NO LUBE - average velocity 1698 fps
LUBED WITH LEE LIQUID ALOX (dried 24 hrs. before loading and firing) - average velocity 1775 fps
FIRED FOR ACCURACY AT 25 YARDS FROM A REST
What did it prove? Bullets going down a bore have friction. Something we all know. Often we do not think about jacketed bullets and barrel friction though. What little testing I have done leads me to believe that you can have too much of a good thing. HOWEVER - Accuracy is not always enhanced by better lubrication. Bullets apparently need some "drag" as Col. Harrison proved many years ago.
Reloaders have always known that lead bullets need lubrication. Dry lead on a dry barrel causes real problems. Once lead starts building up in a bore it can continue, aggravating itself. A man once brought Dad a pistol and asked him if he could clean it. It was an H&R .22 revolver. The bore was so leaded that it would not allow a .22 caliber brush into it. The guy had been shooting it that way for some time. He said it was hard to hit anything with it and figured maybe it needed cleaned.

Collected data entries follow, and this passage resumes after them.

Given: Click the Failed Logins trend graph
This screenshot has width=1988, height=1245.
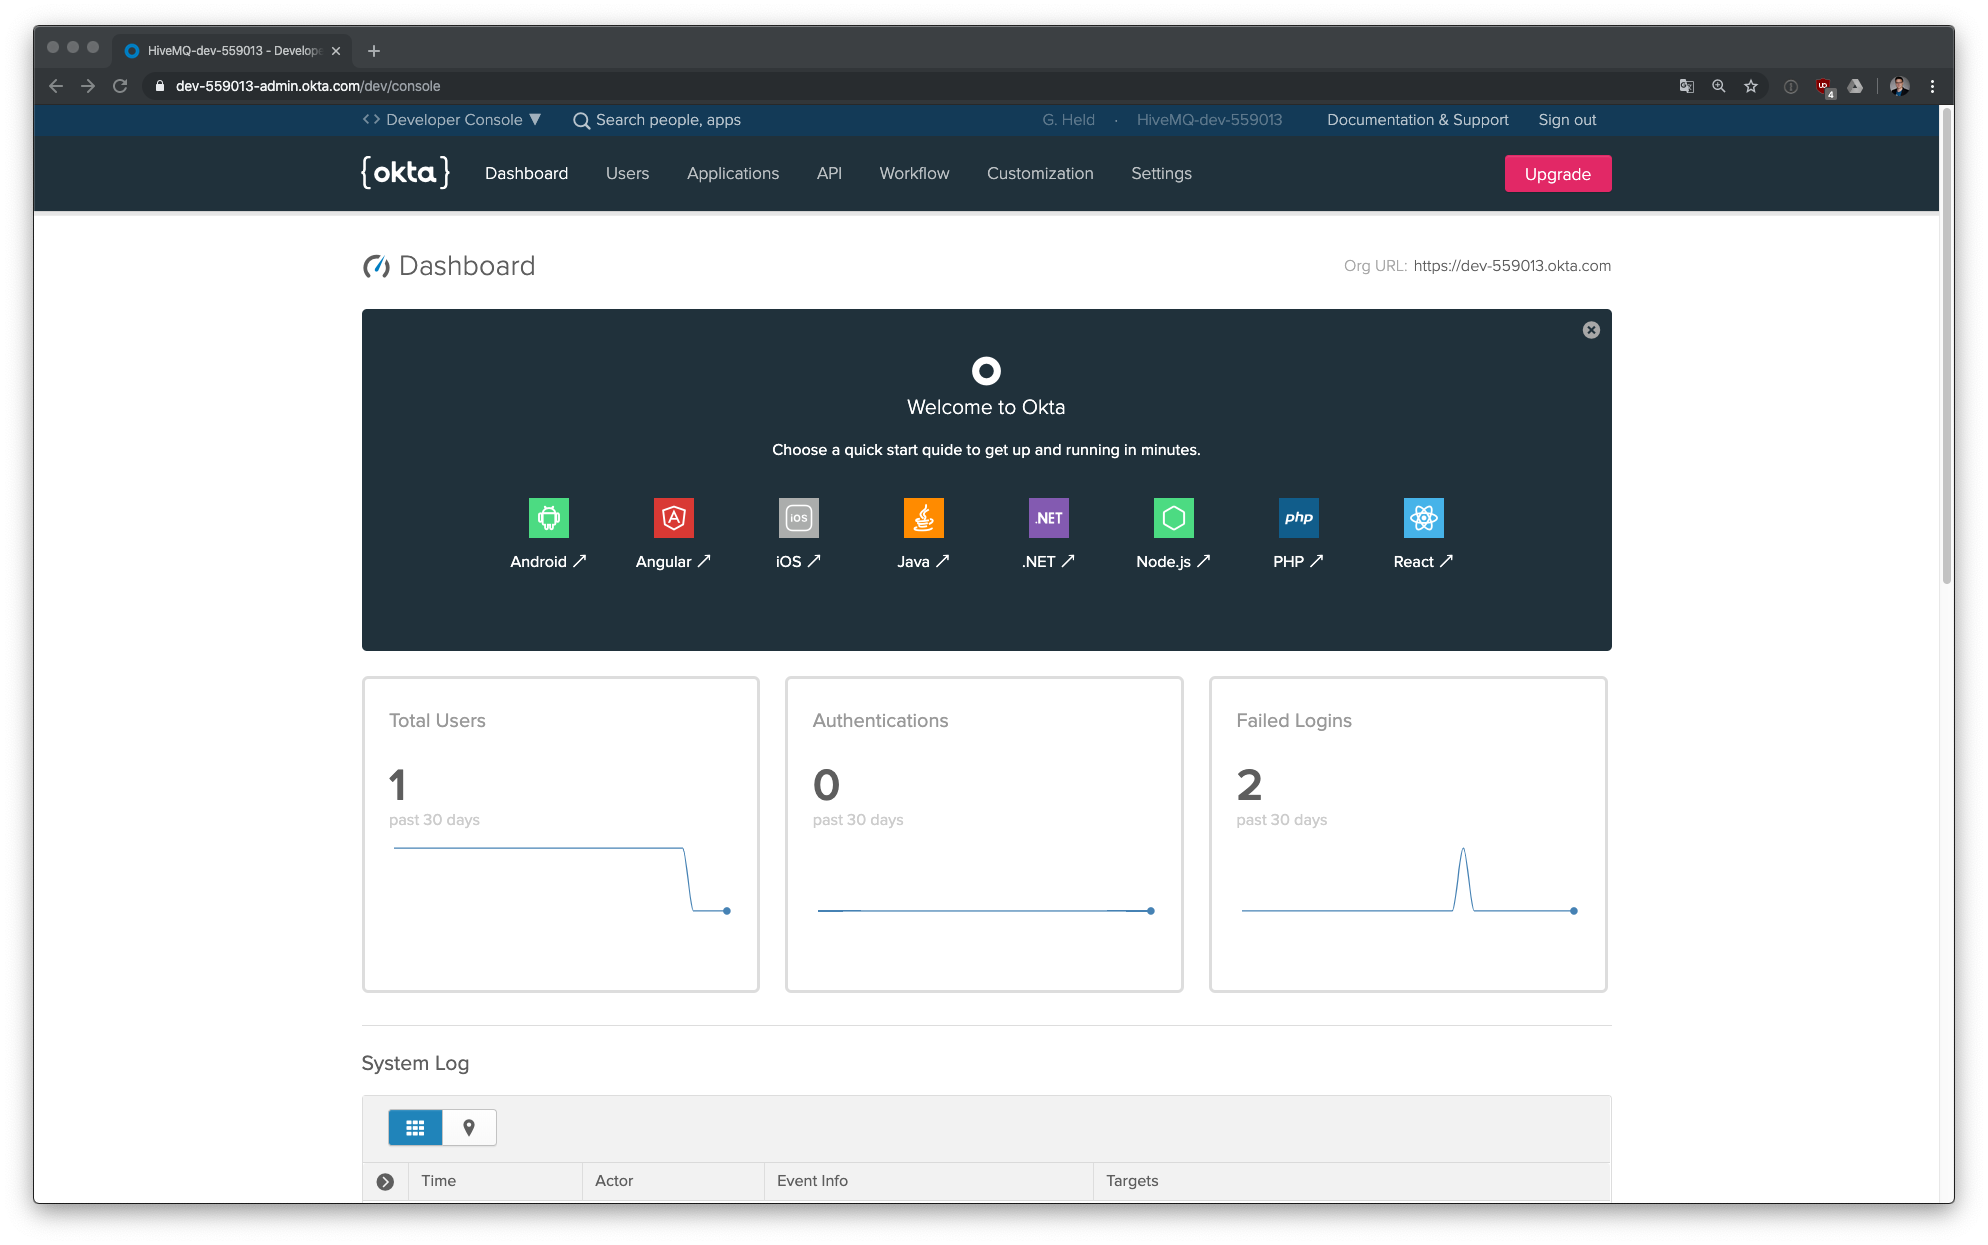Looking at the screenshot, I should 1409,884.
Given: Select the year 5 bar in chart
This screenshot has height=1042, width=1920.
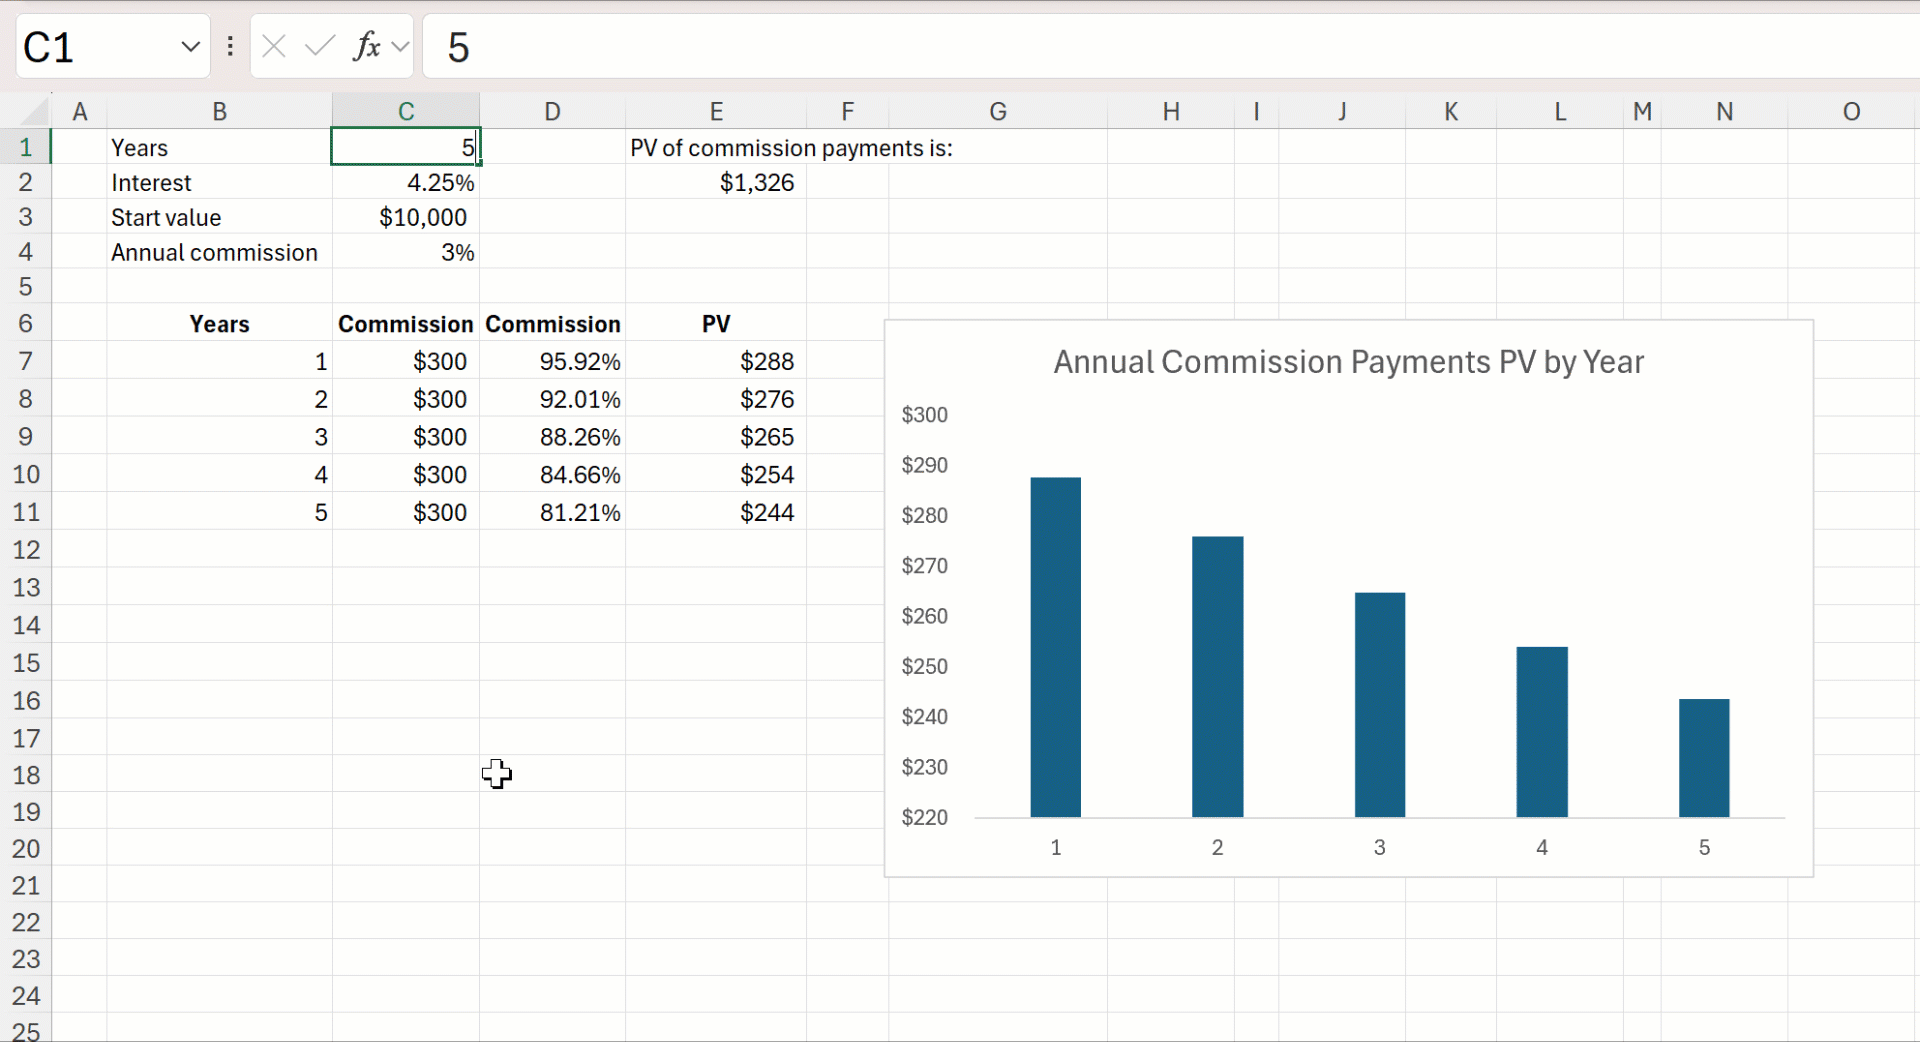Looking at the screenshot, I should (x=1703, y=758).
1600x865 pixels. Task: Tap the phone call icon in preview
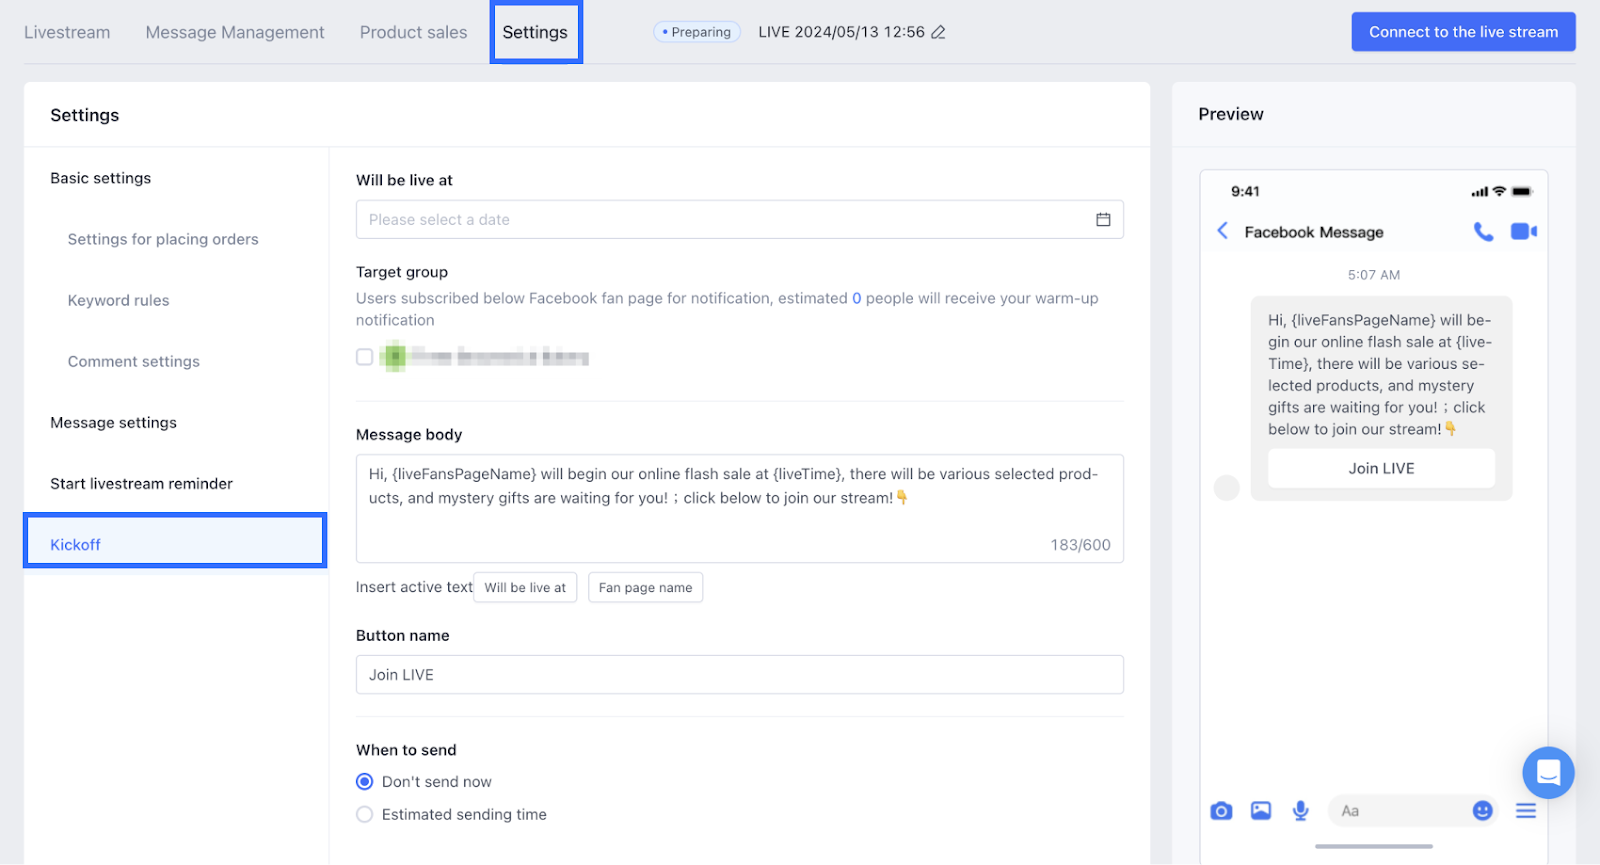[x=1483, y=232]
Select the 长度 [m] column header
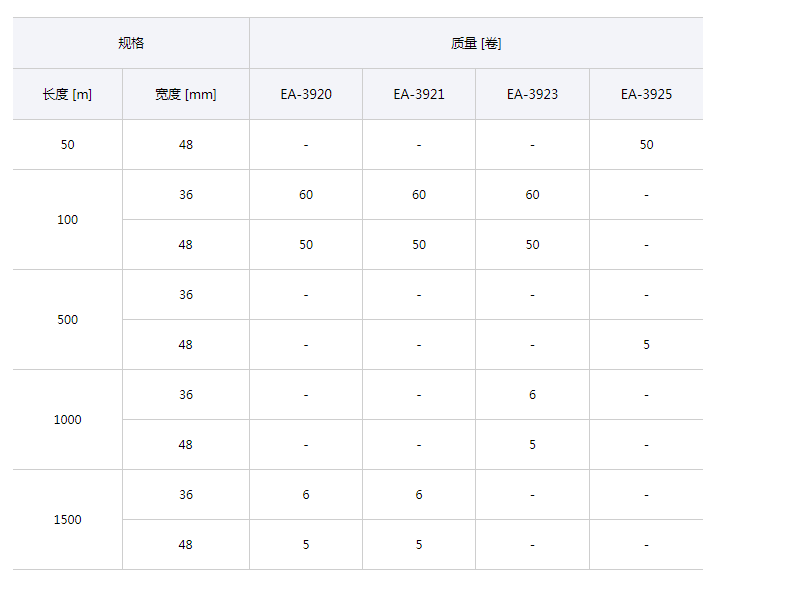Screen dimensions: 805x589 (67, 94)
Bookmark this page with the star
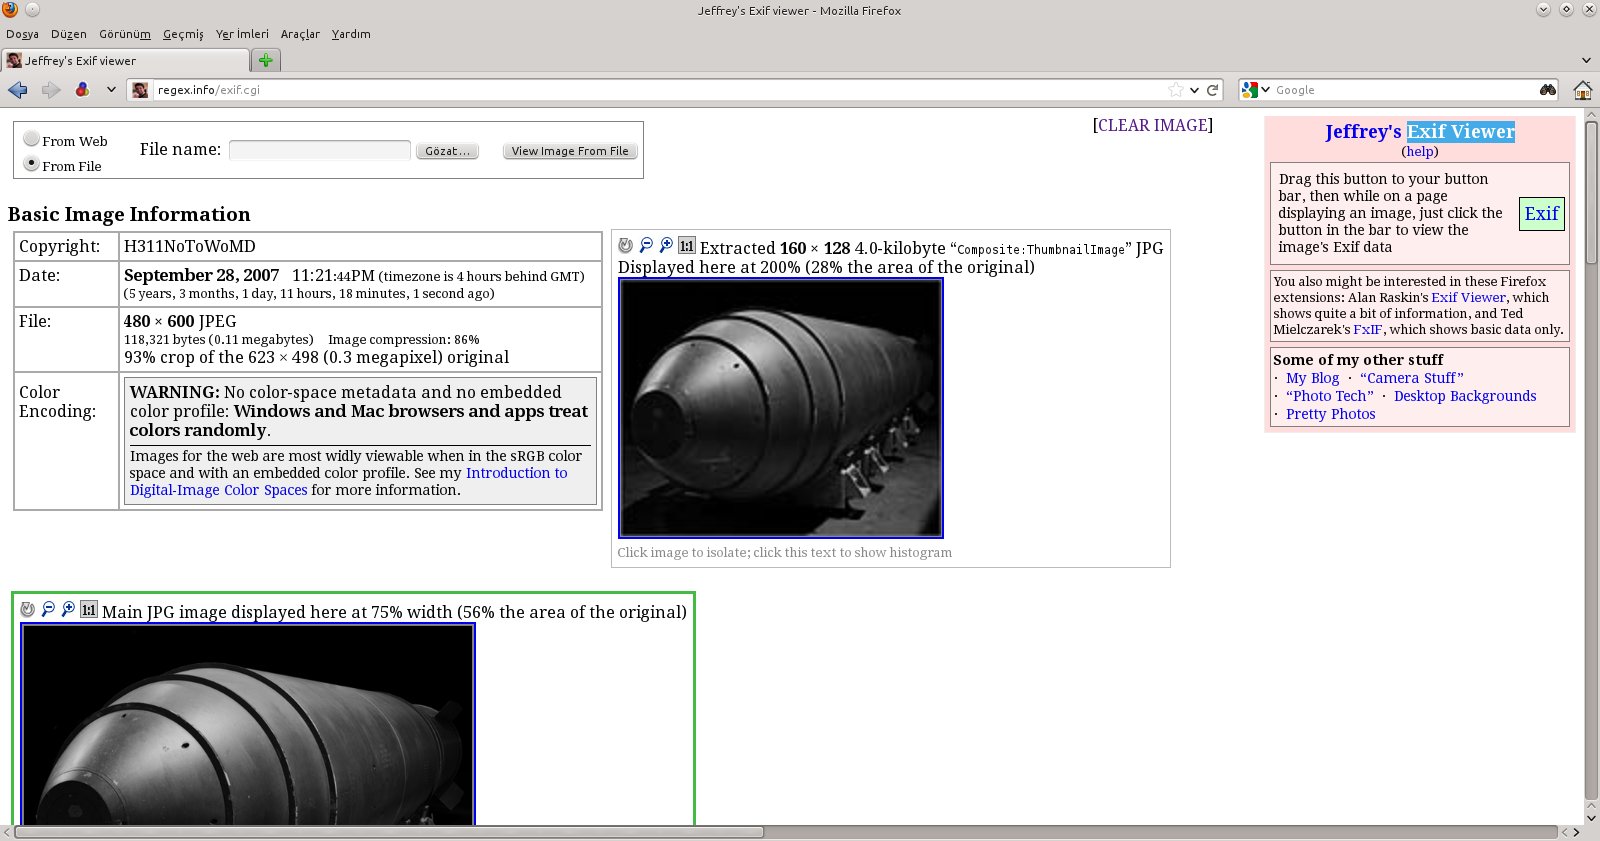Image resolution: width=1600 pixels, height=841 pixels. (1176, 90)
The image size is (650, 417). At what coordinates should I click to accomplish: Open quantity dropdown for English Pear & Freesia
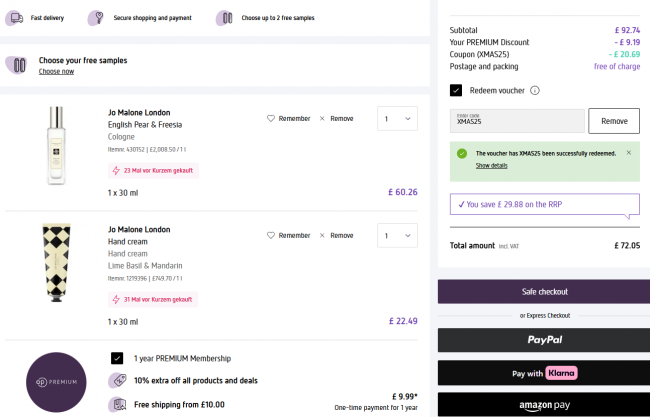tap(396, 119)
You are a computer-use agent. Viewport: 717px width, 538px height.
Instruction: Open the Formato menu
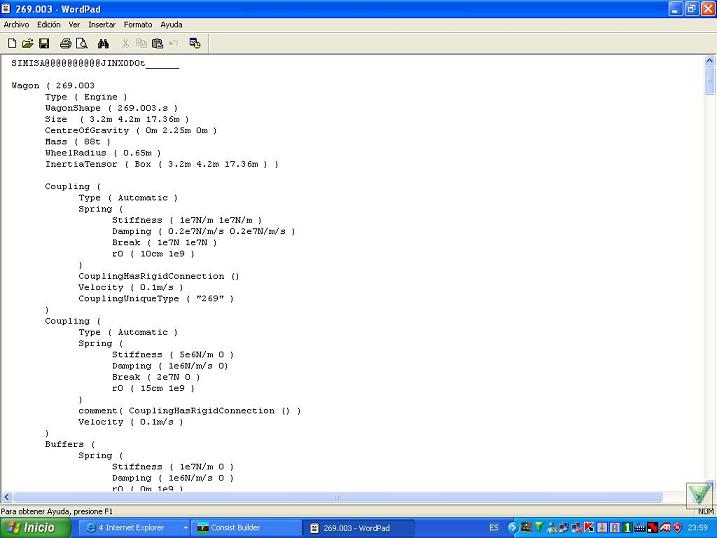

Dad and I found some of the bullets that had been fired from this gun. They were squeezed down to about 15 caliber and were real long and skinny. Dad got the gun clean in about 10 minutes. His secret involved using a torch... after the owner had gone home.
The list of commonly used bullets lubes over the years is interesting:
Army 1855 - 1 part beeswax, 3 parts tallow
Dad and I did a series of tests years ago to find out what would work for bullet lube. We wanted a lube that was easy to make and use. It was for loads under 950 fps in sixguns - practice loads. We experimented with a number of things and found that you could lube a bullet with a number of substances. For instance, I took some cartridges which had the bullets loaded "dry" - no lube on them. I would dip the nose of the bullet in motor oil, shove the cartridge into the chamber, roll the cylinder around and fire. They worked just fine...except the gun got slick after a little while. I tried Vaseline, brake fluid, Butch Wax... it all worked OK if you fired the cartridge right away. Left too long the oils would "creep" back into the case and kill the powder. But it did show what would keep a barrel from leading.
Eventually we settled on crayons. Yep. We melted crayons in a skillet, tossed in a handful of bullets, rolled them around until they were covered, dumped them out on a newspaper and let the wax harden. I would shoot these in the .357 and .45 Colt at speeds up to 800 fps without any leading.
BUT...since Lee came out with their Liquid Alox I have never used crayons. The Liquid Alox is much easier to use and a much better lubricant.
Alox came into use after Col. E.H. Harrison did all his testing for the NRA years ago. Usually found in a combination with beeswax, Alox actually is the name of a company in New York that produced lubricating substances and corrosion preventatives. In the 1970s there were more than 2000 formulations of "alox" lube. Col. Harrison ran thousands of tests with different combinations and eventually found that Alox 2138F when mixed with equal parts of pure yellow beeswax produced the best bullet lubricant until that time. This is still the basic formula for all "alox" bullet lubes.
His tests are very interesting to read as some of the "slickest" lubes gave the worst accuracy in sixguns. It's been out of print for years but if you can find a copy, the tests are in the NRA-published book "HANDLOADING".
Until the advent of LBT Blue and Apache Blue cast bullet shooters either used some Alox-type lube or made their own. Some of the dedicated cast bullet target shooters have their own secret formula's that they swear by and guard with great diligence lest a competitor get hold of it.
I have used Apache Blue for years now...in rifles and handguns... and I will not use any other lube. I am used to it and so are the barrels in my guns. Oh, I shoot some other lubes if I get bullets from a commercial caster... but for the most part I only use the Apache Blue. And yes, Paco gave me some for free as a "going away" present when I moved from Arizona to Missouri in 1989. He gave me several large cans of it. I only have enough left to last me about 4 years and am not sure what I will do if I ever run out!